President of Azad Jammu and Kashmir
- In office 1 November 1978 – 31 January 1983
- Preceded by: Sardar Muhammad Ibrahim Khan
- Succeeded by: Major General Abdul Rahman Khan

Personal details
- Born: 20 December 1928^{[citation needed]}
- Died: 18 May 2010 (aged 81)^{[citation needed]}
- Awards: Sitara-i-Imtiaz Sitara-e-Basalat

Military service
- Allegiance: Pakistan
- Branch/service: Pakistan Army
- Rank: Major General

= Muhammad Hayat Khan (Azad Kashmiri politician) =

Kashmiri politician

Major General Muhammad Hayat Khan was a Kashmiri politician who served as the 15th President of Azad Kashmir from 1 November 1978 to 31 January 1983.

== About ==

He was born on 20 December 1928 in Chhota Gala, a village in Tehsil Rawalakot, District Poonch, Azad Kashmir. He received his education from Government High School Rawalakot and was commissioned into the Pakistan Army on 15 November 1958. He was awarded with Sitara-i-Imtiaz and Sitara-e-Basalat.

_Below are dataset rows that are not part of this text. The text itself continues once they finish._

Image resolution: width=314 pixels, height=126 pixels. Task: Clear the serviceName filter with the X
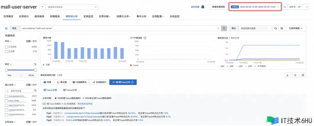click(x=218, y=28)
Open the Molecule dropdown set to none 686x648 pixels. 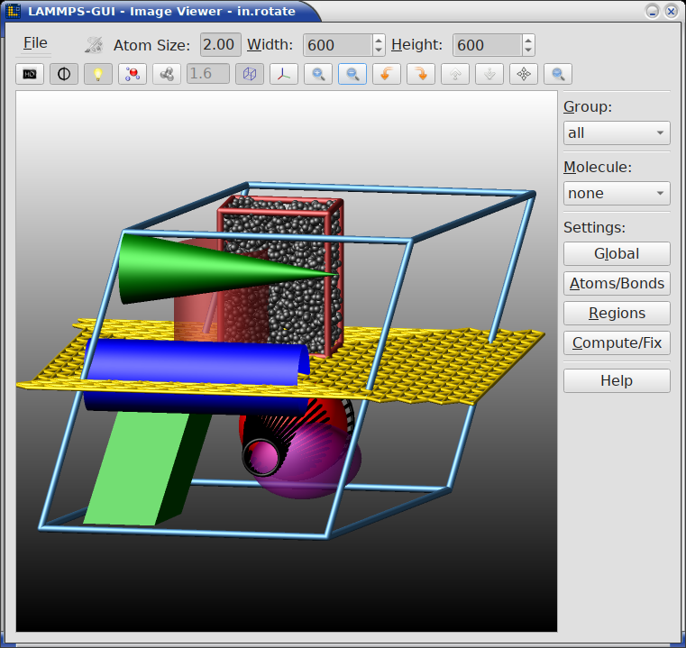click(617, 193)
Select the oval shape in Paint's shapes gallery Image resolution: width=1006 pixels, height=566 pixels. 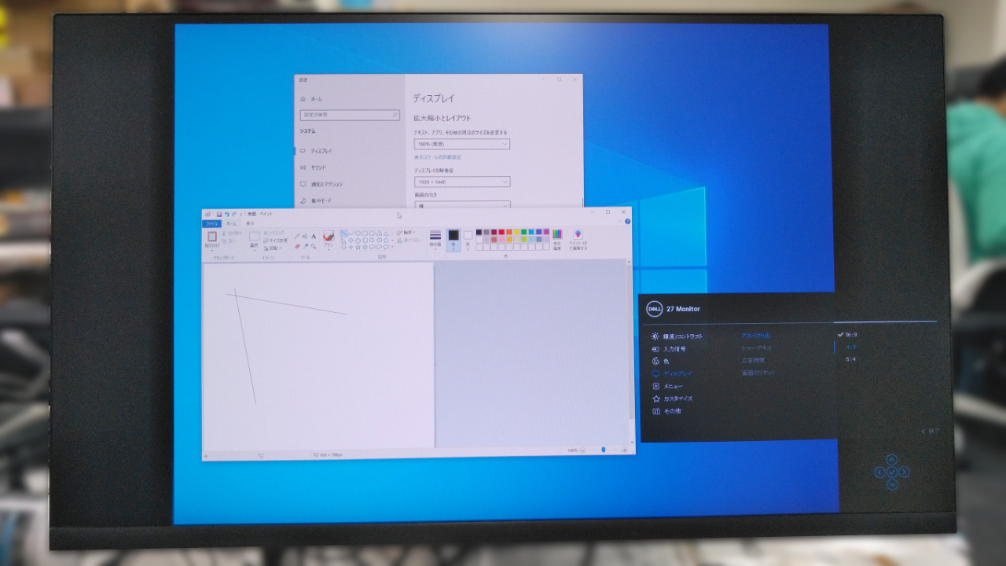click(358, 233)
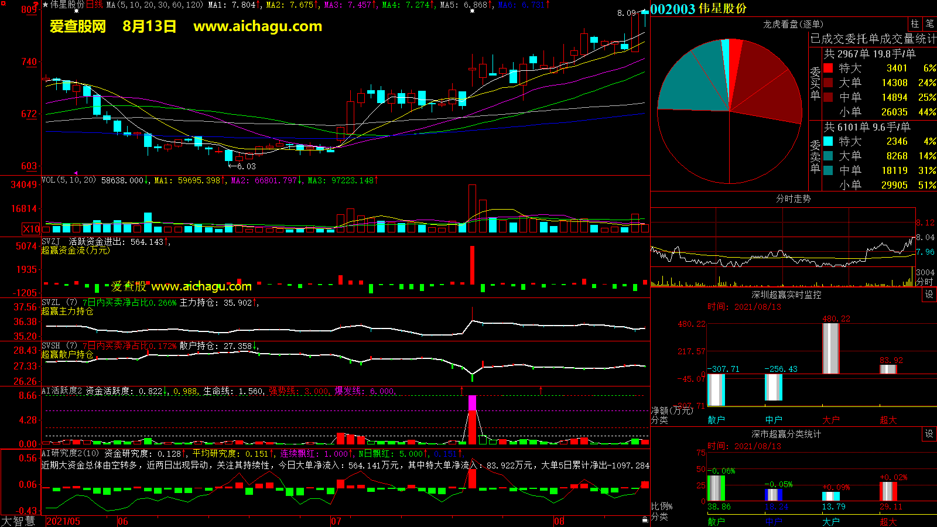
Task: Click the red 特大 buy order swatch
Action: [x=828, y=68]
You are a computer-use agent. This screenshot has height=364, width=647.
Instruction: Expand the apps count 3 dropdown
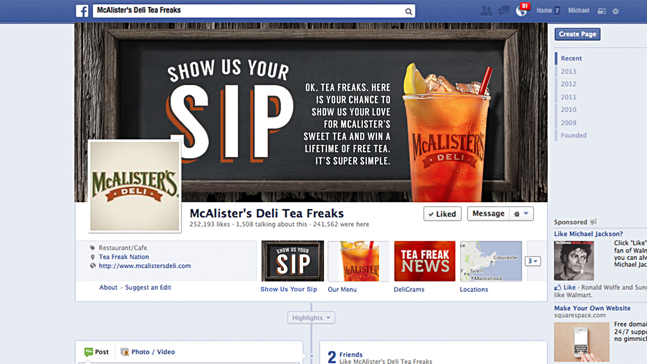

In 1977, with the advice of all political parties, the Legislative Assembly of AJK and AJK Council had been dissolved while Sardar Muhammad Ibrahim Khan was the president. Major General Habib Ur Rahman was appointed as the President of AJK. Shortly after, he resigned due to illness.

On 5 November 1977, martial Law was declared in Azad Kashmir in the aftermath of the 1977 Pakistani military coup. Muhammad Hayat Khan, a brigadier at the time, was appointed as the caretaker, and later the President of AJK.